→ Task requirements: Exactly as written, output each of the entries below.

→ Dataset entries:
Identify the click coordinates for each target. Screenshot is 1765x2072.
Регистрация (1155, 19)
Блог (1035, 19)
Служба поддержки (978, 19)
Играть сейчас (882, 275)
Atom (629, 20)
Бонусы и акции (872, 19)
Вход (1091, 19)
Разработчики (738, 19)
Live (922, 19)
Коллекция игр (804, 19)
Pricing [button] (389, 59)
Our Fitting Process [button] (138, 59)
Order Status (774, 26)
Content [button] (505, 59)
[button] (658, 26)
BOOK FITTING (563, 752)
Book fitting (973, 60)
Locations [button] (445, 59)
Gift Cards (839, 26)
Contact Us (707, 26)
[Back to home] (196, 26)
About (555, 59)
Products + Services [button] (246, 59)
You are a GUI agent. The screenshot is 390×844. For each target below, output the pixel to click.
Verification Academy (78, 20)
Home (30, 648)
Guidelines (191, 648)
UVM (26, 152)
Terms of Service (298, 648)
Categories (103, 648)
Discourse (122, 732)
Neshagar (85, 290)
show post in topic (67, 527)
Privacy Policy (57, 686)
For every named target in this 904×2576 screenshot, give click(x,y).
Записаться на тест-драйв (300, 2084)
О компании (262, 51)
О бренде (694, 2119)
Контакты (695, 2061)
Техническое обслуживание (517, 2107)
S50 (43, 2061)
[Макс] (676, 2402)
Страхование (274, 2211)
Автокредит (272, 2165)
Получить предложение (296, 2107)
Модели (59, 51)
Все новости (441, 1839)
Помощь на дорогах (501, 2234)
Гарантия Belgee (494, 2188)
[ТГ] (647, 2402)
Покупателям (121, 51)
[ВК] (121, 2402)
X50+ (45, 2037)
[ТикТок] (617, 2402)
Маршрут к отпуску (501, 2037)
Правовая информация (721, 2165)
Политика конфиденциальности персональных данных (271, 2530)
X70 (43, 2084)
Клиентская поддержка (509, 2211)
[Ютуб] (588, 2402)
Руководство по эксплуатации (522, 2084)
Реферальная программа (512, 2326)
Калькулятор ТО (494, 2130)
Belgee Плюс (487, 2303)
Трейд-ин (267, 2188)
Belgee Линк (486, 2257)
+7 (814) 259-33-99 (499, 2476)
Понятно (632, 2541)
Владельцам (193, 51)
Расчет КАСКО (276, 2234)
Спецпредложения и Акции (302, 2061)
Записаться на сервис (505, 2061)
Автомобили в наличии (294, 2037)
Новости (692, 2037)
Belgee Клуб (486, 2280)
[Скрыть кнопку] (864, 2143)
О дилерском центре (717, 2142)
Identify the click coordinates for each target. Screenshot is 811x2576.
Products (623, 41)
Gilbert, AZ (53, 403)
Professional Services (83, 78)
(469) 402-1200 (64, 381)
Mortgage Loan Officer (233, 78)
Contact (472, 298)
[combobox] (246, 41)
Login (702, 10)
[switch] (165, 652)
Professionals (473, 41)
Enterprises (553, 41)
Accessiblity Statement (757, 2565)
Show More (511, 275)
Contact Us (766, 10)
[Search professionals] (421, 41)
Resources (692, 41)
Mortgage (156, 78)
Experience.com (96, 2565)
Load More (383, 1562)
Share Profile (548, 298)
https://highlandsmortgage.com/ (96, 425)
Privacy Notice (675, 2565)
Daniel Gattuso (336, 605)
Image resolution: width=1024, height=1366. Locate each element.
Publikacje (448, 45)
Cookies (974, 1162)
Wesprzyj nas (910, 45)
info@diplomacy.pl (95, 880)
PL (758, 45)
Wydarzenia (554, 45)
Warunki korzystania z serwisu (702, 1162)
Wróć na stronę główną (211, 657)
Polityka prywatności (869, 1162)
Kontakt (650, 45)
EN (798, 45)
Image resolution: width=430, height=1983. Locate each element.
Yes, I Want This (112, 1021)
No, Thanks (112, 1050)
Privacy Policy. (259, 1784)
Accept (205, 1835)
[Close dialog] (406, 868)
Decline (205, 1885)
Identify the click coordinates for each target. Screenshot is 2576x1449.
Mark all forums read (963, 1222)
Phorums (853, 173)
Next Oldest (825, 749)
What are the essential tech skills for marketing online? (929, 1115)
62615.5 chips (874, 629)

→ Expected output:
Identify the click coordinates for each target. Screenshot is 1765x2072.
Регистрация (1155, 19)
Блог (1035, 19)
Служба поддержки (978, 19)
Играть сейчас (882, 275)
Atom (629, 20)
Бонусы и акции (872, 19)
Вход (1091, 19)
Разработчики (738, 19)
Live (922, 19)
Коллекция игр (804, 19)
Pricing [button] (389, 59)
Our Fitting Process [button] (138, 59)
Order Status (774, 26)
Content [button] (505, 59)
[button] (658, 26)
BOOK FITTING (563, 752)
Book fitting (973, 60)
Locations [button] (445, 59)
Gift Cards (839, 26)
Contact Us (707, 26)
[Back to home] (196, 26)
About (555, 59)
Products + Services [button] (246, 59)
You are a GUI agent. The screenshot is 390×844. For each target below, output the pixel to click.
Verification Academy (78, 20)
Home (30, 648)
Guidelines (191, 648)
UVM (26, 152)
Terms of Service (298, 648)
Categories (103, 648)
Discourse (122, 732)
Neshagar (85, 290)
show post in topic (67, 527)
Privacy Policy (57, 686)
For every named target in this 904×2576 screenshot, give click(x,y).
Записаться на тест-драйв (300, 2084)
О компании (262, 51)
О бренде (694, 2119)
Контакты (695, 2061)
Техническое обслуживание (517, 2107)
S50 (43, 2061)
[Макс] (676, 2402)
Страхование (274, 2211)
Автокредит (272, 2165)
Получить предложение (296, 2107)
Модели (59, 51)
Все новости (441, 1839)
Помощь на дорогах (501, 2234)
Гарантия Belgee (494, 2188)
[ТГ] (647, 2402)
Покупателям (121, 51)
[ВК] (121, 2402)
X50+ (45, 2037)
[ТикТок] (617, 2402)
Маршрут к отпуску (501, 2037)
Правовая информация (721, 2165)
Политика конфиденциальности персональных данных (271, 2530)
X70 (43, 2084)
Клиентская поддержка (509, 2211)
[Ютуб] (588, 2402)
Руководство по эксплуатации (522, 2084)
Реферальная программа (512, 2326)
Калькулятор ТО (494, 2130)
Belgee Плюс (487, 2303)
Трейд-ин (267, 2188)
Belgee Линк (486, 2257)
+7 (814) 259-33-99 (499, 2476)
Понятно (632, 2541)
Владельцам (193, 51)
Расчет КАСКО (276, 2234)
Спецпредложения и Акции (302, 2061)
Записаться на сервис (505, 2061)
Автомобили в наличии (294, 2037)
Новости (692, 2037)
Belgee Клуб (486, 2280)
[Скрыть кнопку] (864, 2143)
О дилерском центре (717, 2142)
Identify the click coordinates for each target. Screenshot is 811x2576.
Products (623, 41)
Gilbert, AZ (53, 403)
Professional Services (83, 78)
(469) 402-1200 (64, 381)
Mortgage Loan Officer (233, 78)
Contact (472, 298)
[combobox] (246, 41)
Login (702, 10)
[switch] (165, 652)
Professionals (473, 41)
Enterprises (553, 41)
Accessiblity Statement (757, 2565)
Show More (511, 275)
Contact Us (766, 10)
[Search professionals] (421, 41)
Resources (692, 41)
Mortgage (156, 78)
Experience.com (96, 2565)
Load More (383, 1562)
Share Profile (548, 298)
https://highlandsmortgage.com/ (96, 425)
Privacy Notice (675, 2565)
Daniel Gattuso (336, 605)
Image resolution: width=1024, height=1366. Locate each element.
Publikacje (448, 45)
Cookies (974, 1162)
Wesprzyj nas (910, 45)
info@diplomacy.pl (95, 880)
PL (758, 45)
Wydarzenia (554, 45)
Warunki korzystania z serwisu (702, 1162)
Wróć na stronę główną (211, 657)
Polityka prywatności (869, 1162)
Kontakt (650, 45)
EN (798, 45)
Image resolution: width=430, height=1983. Locate each element.
Yes, I Want This (112, 1021)
No, Thanks (112, 1050)
Privacy Policy. (259, 1784)
Accept (205, 1835)
[Close dialog] (406, 868)
Decline (205, 1885)
Identify the click coordinates for each target. Screenshot is 2576x1449.
Mark all forums read (963, 1222)
Phorums (853, 173)
Next Oldest (825, 749)
What are the essential tech skills for marketing online? (929, 1115)
62615.5 chips (874, 629)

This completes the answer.